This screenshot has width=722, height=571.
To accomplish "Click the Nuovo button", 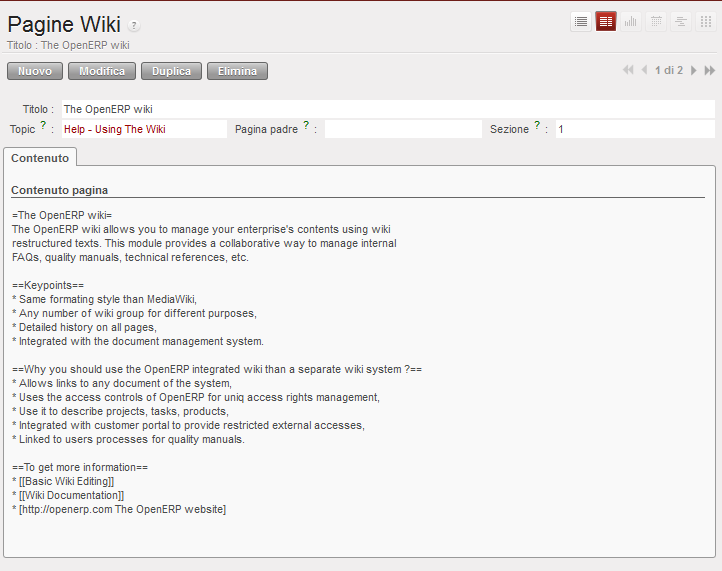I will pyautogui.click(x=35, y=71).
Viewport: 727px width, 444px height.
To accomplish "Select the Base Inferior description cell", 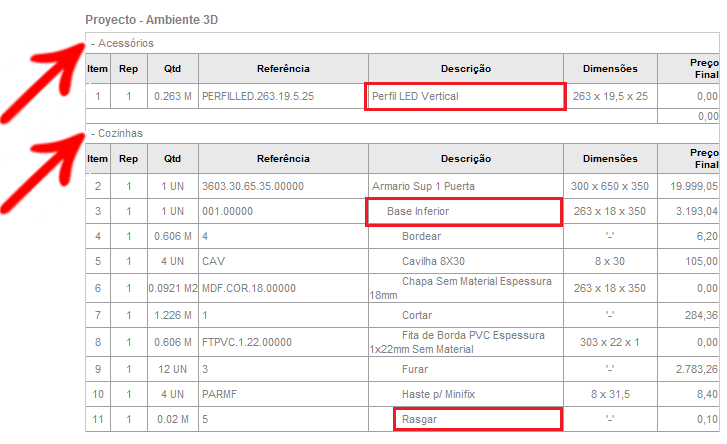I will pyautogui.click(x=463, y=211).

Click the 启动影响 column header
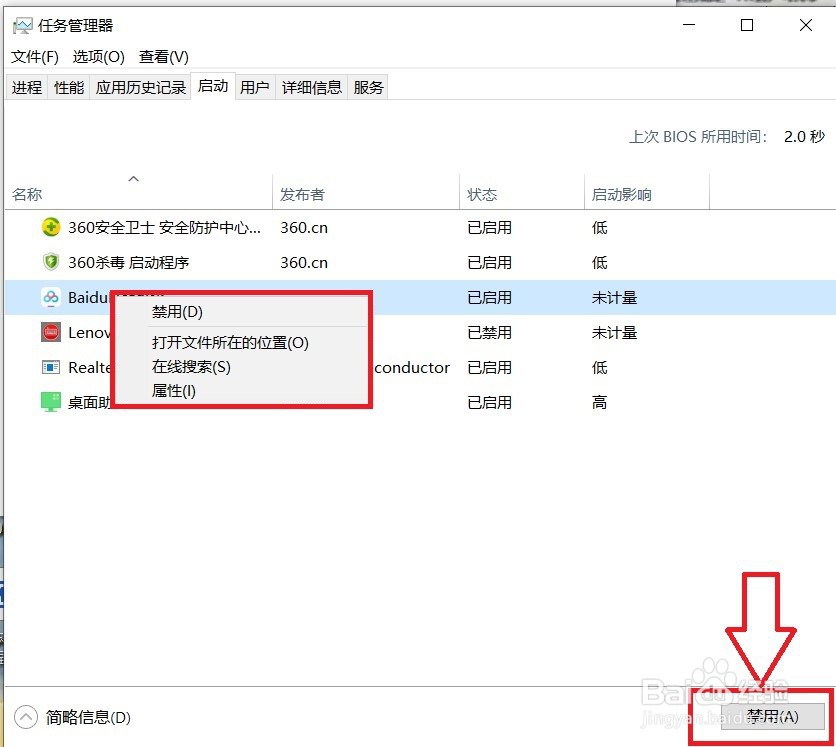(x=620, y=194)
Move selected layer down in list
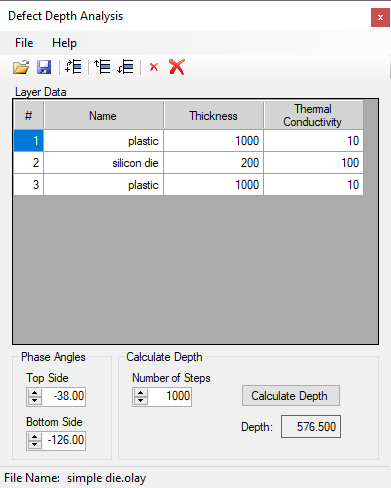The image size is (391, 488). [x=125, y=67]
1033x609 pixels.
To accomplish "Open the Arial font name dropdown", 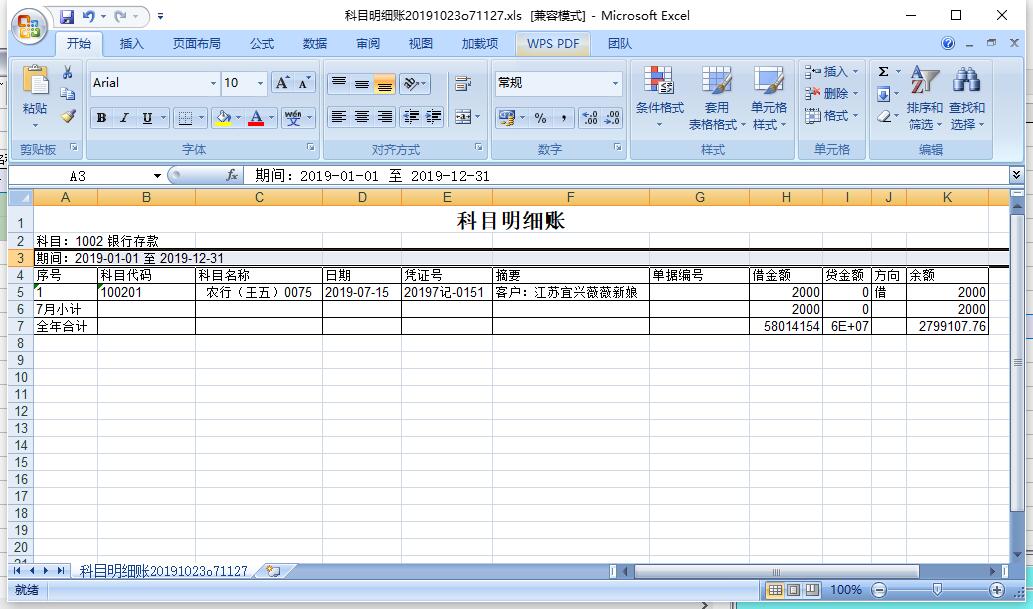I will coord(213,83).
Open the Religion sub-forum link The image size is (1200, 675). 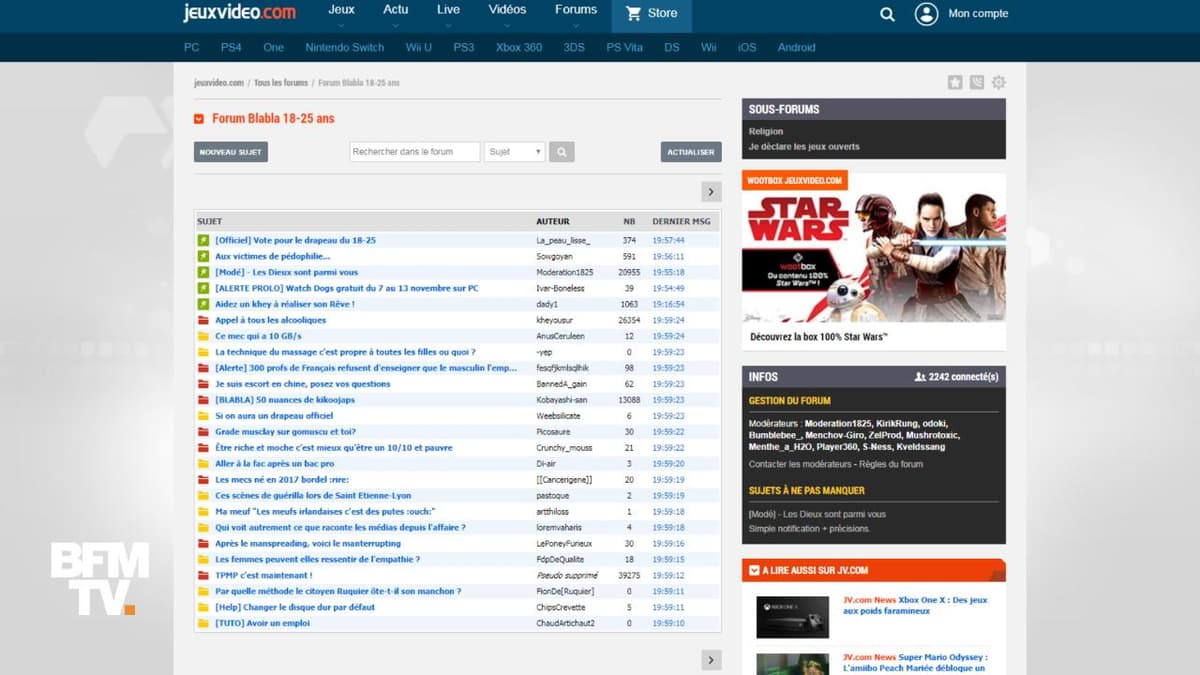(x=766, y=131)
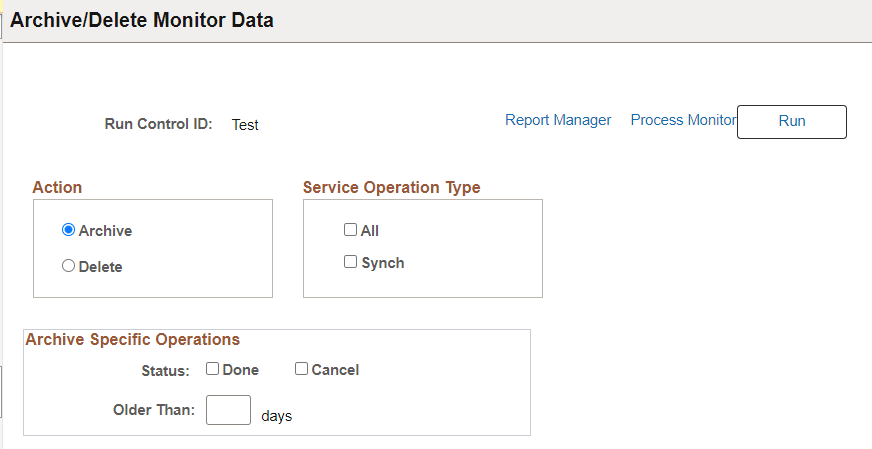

##########

WORK TO BE COMPLETED |
Please say how many lines of the material above include "height", giving that number and no other words.

TASK RESPONSE |
2